After locating the line that holds "Click the Building", repeat it and each following line exactly until the material ends, skipping pictures.

BEGIN

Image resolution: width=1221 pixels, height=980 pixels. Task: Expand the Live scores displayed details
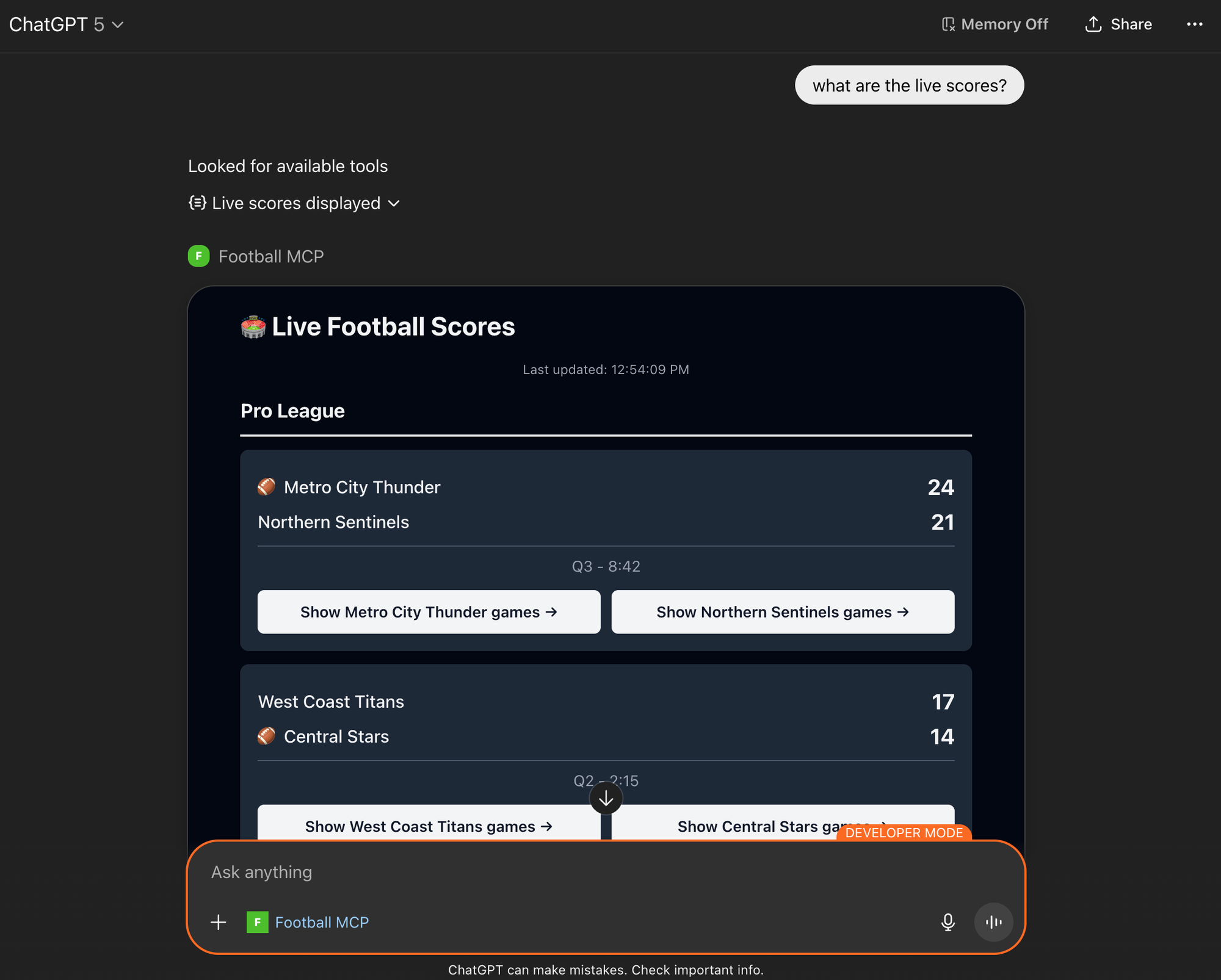point(294,203)
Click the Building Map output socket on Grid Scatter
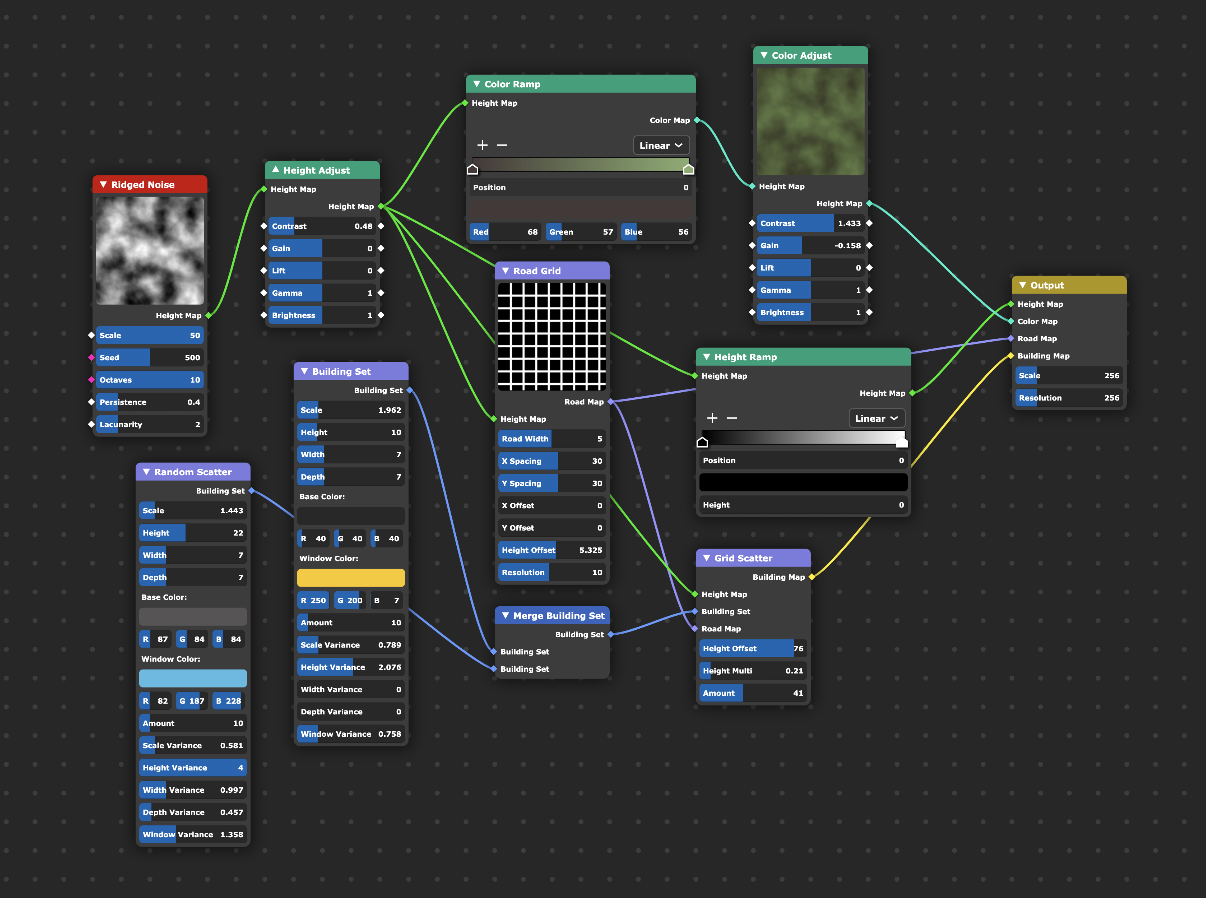 pyautogui.click(x=811, y=577)
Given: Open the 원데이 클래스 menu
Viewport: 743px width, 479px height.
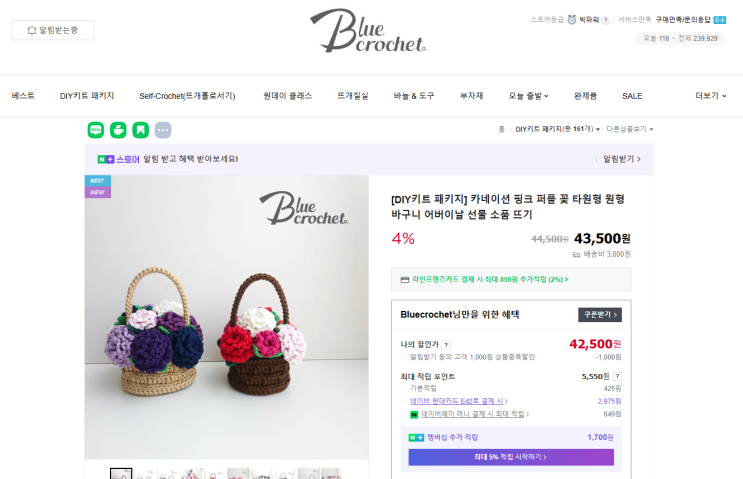Looking at the screenshot, I should pos(288,96).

END

**Answer space**
Click the Building Map output socket on Grid Scatter
 pyautogui.click(x=811, y=577)
Given: Open the 원데이 클래스 menu
Viewport: 743px width, 479px height.
Looking at the screenshot, I should pos(288,96).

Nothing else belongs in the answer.